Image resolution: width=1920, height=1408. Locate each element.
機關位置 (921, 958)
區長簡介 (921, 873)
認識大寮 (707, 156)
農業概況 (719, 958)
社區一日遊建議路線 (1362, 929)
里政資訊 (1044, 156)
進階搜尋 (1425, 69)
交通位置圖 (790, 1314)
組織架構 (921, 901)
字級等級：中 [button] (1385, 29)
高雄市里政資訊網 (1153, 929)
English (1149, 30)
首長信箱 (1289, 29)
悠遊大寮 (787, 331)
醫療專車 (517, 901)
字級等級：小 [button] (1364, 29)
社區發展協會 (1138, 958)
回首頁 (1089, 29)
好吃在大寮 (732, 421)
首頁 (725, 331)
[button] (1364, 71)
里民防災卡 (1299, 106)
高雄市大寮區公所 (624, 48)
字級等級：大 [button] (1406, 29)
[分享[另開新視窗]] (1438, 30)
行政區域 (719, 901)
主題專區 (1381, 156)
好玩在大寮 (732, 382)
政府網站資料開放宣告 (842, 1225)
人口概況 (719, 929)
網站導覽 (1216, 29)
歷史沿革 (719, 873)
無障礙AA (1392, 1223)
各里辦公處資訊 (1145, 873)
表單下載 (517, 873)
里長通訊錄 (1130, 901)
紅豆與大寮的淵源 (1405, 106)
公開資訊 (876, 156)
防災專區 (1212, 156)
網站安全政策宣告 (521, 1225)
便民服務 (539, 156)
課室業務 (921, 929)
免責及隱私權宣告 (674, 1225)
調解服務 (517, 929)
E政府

* * *

▶ **WHAT IS REQUIRED**:
Return all lines from the data that include the string "button".

▶ **SOLUTION BELOW**:
字級等級：中 [button] (1385, 29)
字級等級：小 [button] (1364, 29)
[button] (1364, 71)
字級等級：大 [button] (1406, 29)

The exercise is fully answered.